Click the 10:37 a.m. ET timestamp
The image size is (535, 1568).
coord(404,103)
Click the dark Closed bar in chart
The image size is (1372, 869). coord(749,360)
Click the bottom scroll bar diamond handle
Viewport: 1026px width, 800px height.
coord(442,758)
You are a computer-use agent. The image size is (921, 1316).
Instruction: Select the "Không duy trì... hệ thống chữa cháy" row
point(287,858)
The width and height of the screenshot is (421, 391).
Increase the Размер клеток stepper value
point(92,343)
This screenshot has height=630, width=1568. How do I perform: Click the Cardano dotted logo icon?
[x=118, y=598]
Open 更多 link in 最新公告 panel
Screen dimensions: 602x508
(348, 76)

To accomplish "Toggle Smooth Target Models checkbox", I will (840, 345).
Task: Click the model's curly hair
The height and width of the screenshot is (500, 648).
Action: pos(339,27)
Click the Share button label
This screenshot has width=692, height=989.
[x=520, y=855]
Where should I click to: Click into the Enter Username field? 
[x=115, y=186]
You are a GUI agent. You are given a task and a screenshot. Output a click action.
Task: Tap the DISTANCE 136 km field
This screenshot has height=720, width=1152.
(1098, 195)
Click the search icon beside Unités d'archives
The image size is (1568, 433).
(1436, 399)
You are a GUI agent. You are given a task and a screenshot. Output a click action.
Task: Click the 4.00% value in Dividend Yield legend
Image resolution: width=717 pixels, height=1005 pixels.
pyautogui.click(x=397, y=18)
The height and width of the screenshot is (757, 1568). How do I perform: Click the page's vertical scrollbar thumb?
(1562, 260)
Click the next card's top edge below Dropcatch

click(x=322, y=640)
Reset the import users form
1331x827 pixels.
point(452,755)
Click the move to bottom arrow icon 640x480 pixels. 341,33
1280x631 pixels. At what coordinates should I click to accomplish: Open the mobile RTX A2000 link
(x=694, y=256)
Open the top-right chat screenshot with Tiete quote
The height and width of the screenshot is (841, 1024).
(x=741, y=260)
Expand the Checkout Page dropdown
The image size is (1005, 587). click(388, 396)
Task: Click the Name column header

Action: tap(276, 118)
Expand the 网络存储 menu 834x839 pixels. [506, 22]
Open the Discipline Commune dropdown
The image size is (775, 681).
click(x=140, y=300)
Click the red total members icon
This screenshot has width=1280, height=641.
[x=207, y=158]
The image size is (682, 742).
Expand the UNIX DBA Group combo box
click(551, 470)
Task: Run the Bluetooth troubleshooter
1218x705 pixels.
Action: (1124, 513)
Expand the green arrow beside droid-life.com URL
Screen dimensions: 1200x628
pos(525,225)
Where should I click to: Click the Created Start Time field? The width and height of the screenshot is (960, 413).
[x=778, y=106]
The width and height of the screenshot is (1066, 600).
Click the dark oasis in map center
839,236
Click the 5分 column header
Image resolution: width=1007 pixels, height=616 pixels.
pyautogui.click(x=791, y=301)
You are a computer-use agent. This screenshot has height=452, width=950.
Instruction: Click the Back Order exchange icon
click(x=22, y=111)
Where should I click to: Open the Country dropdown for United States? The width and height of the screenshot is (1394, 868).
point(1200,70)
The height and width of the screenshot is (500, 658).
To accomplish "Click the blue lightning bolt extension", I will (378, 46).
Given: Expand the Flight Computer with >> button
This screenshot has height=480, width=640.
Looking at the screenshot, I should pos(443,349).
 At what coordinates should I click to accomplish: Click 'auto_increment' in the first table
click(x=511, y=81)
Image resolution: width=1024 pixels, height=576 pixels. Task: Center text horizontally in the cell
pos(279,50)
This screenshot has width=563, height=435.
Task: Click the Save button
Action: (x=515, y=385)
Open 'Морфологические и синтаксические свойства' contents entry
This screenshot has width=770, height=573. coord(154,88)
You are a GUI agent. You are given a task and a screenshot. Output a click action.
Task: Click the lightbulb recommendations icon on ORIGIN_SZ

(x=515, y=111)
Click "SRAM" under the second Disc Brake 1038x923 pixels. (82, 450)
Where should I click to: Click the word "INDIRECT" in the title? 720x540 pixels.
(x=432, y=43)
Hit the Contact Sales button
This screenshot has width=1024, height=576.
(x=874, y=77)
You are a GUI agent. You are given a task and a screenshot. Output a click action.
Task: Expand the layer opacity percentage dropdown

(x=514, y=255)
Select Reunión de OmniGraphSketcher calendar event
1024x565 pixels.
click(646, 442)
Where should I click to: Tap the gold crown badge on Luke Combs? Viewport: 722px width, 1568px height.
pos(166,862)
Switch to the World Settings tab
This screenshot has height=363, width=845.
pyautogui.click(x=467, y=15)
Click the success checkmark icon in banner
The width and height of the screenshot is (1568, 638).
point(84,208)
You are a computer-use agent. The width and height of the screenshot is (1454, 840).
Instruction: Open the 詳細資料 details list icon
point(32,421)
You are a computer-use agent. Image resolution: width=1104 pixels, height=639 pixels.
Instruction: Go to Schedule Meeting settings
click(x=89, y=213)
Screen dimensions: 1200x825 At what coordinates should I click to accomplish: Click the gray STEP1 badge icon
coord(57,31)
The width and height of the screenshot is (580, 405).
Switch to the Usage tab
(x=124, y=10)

[What is being asked] Exactly how many lines in the listing above contain the string "will"? Give the number without comment.

[Response] 2